I have a confession to make: I have an addiction. Though Internet-related, it’s not email (the usual and obvious suspect), or even something as tempting as cool rich media ads. I’m addicted to a desktop application called GuruNet.
A couple years ago, a colleague tipped me off to this software, then called Atomica. I downloaded the trial version. As a search and reference tool that includes a dictionary, a thesaurus, and an encyclopedia, it’s nothing to write home about. What makes GuruNet special is its ability to access to much more obscure sources of information: tech and legal dictionaries; a directory of poets and operas; even a library of famed athletes, cataloged by sport. It can turn online content into searchable hypertext, eliminating the need to leave a site to look up the meaning of a term or word.
Not surprisingly, GuruNet features something else: advertising.
Like many organizations that sell desktop software (e.g., contextual advertising companies), GuruNet’s financial is based on subscription-style fees, as well as running ads in a matter that, theoretically, shouldn’t upset consumers. If you’re willing to purchase a license to use GuruNet (for the low, low price of $39.99), you won’t be exposed to any ads. If you prefer to use the free version, you’re barraged by banners. Viewing them is the content fee.

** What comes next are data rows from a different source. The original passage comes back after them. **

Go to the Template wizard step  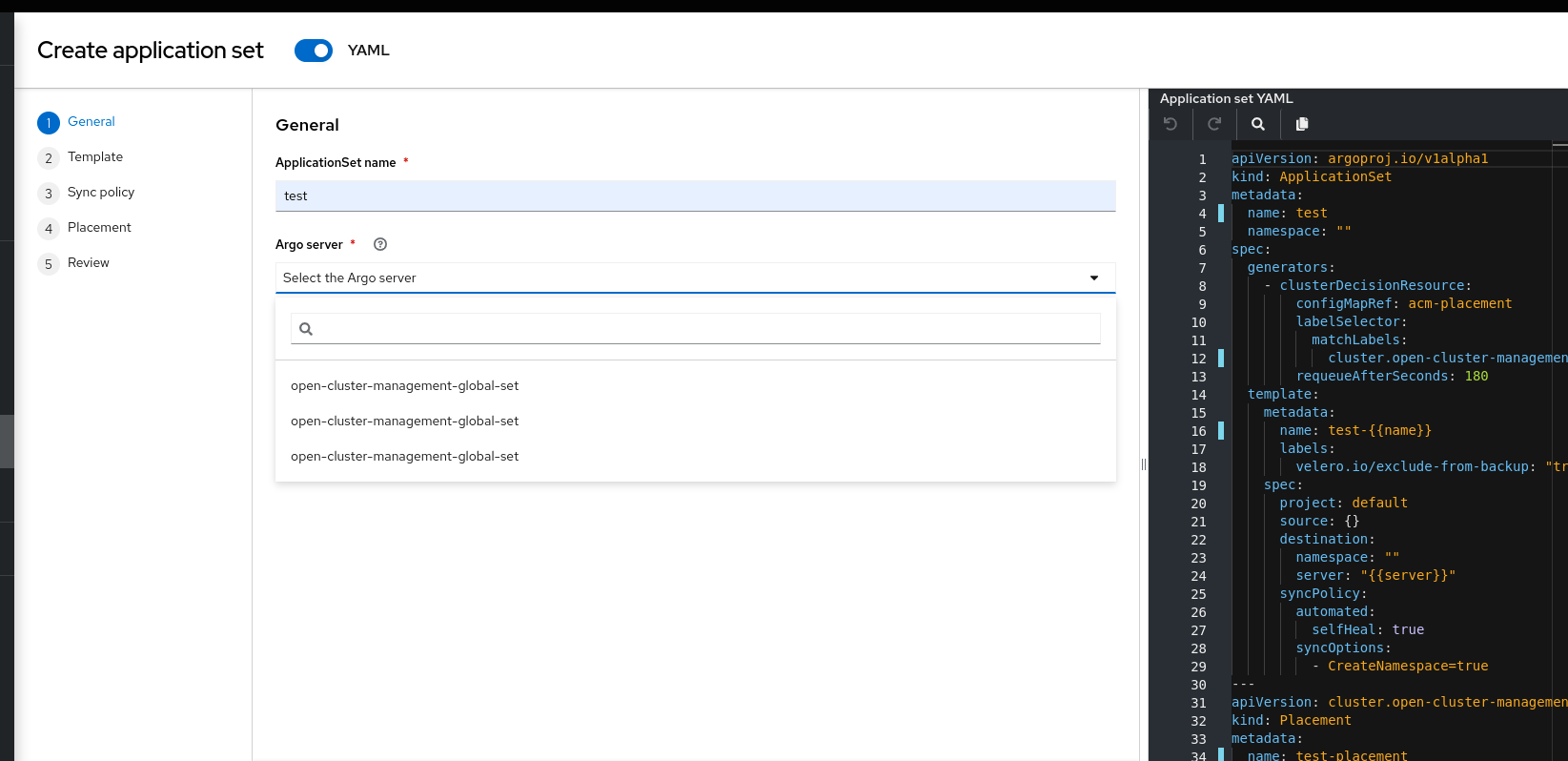pyautogui.click(x=95, y=157)
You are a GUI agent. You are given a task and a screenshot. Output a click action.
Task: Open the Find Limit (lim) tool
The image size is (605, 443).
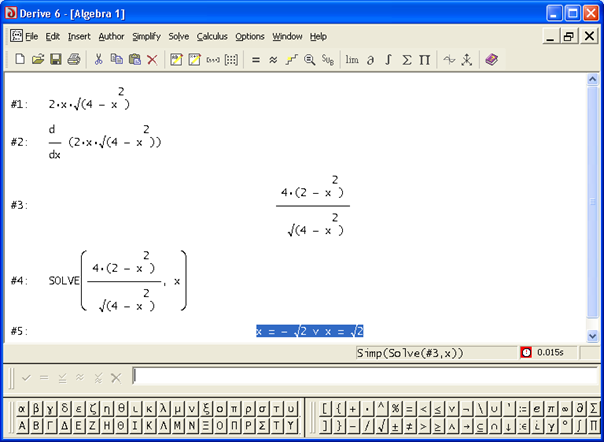(352, 60)
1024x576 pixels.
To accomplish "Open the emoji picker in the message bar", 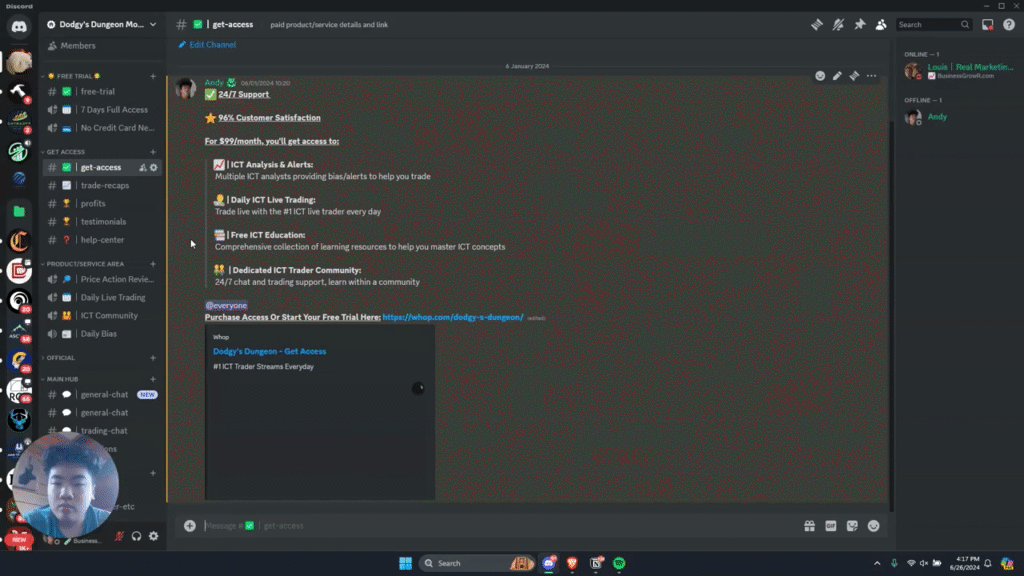I will tap(873, 525).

A desktop application like this one affords media buyers placement opportunity. As with banners on an instant messaging program, such as AIM, one major advantage to advertising in this space lies in the amount of time users spend interacting with the product and, consequently, are exposed to the ads. Even if a user views an ad peripherally and doesn’t bother to interact, the placements can have a profound branding effect. This attracts countless advertisers and media buyers.
But there’s a risk inherent to this type of opportunity. Users who don’t understand the need for advertising aren’t likely to respond well to ads, no matter they appear. When there’s a banner in your face every time you look up a synonym, you’re even less likely to adopt a positive opinion of the advertiser.

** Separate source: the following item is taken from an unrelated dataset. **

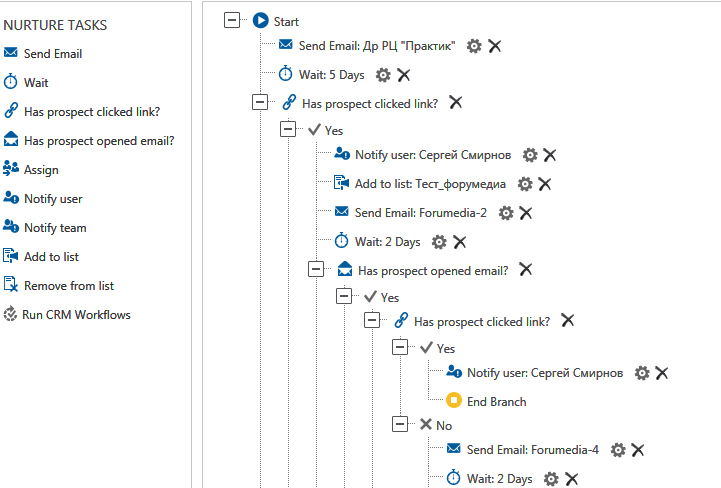721x488 pixels.
Task: Delete the Send Email: Forumedia-2 step
Action: 525,212
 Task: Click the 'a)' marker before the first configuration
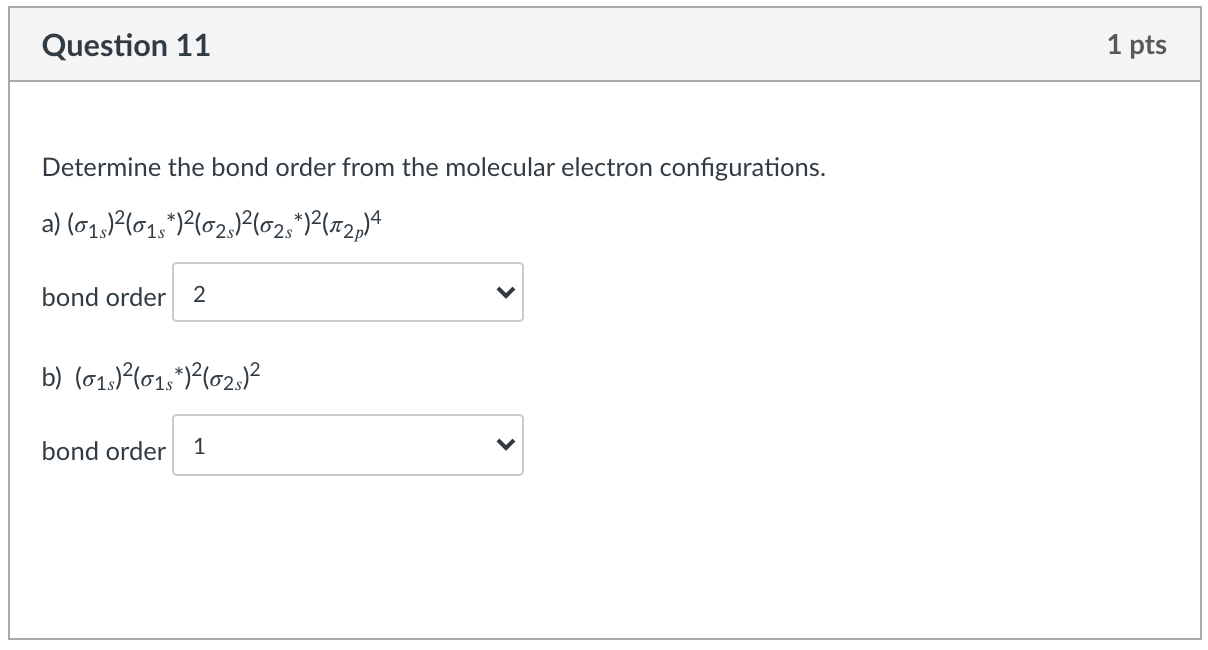pyautogui.click(x=51, y=226)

Media suppliers can take steps to improve the chances ads on their properties will be viewed favorably. Frequently rotating ads prevent users from becoming bored. Inserting the occasional innocuous house ad also tends to ease frustration. GuruNet, unfortunately, chose a different route.
When downloading the free version of the product, users receive a seven-day, ad-free trial of the entire program. Then, the bonus content is confiscated and the ads appear. The message attached to the banners? “Upgrade to the full version of GuruNet to remove this box and gain half a million topics.”
Even for users willing to tolerate ads in exchange for content, the message strongly implies the ads are an annoyance. It suggests users want to remove the pesky banners. The media supplier essentially sabotages its advertisers’ messages. Although the majority of revenues may come from licensing fees (the company markets the product for home, corporate/commercial, and nonprofit organization use), GuruNet relies on advertisers to finance the free version. Yet the company makes it impossible for media buyers to recommend the placement to clients.
In GuruNet’s defense, the company told me it’s just now starting to develop an advertising program and will fine-tune it in coming months. Meantime, I suppose we should thank GuruNet for a valuable lesson: Before you invest in any desktop application — no matter how much you admire the product — be sure the company behind it is helping, not hindering, your cause.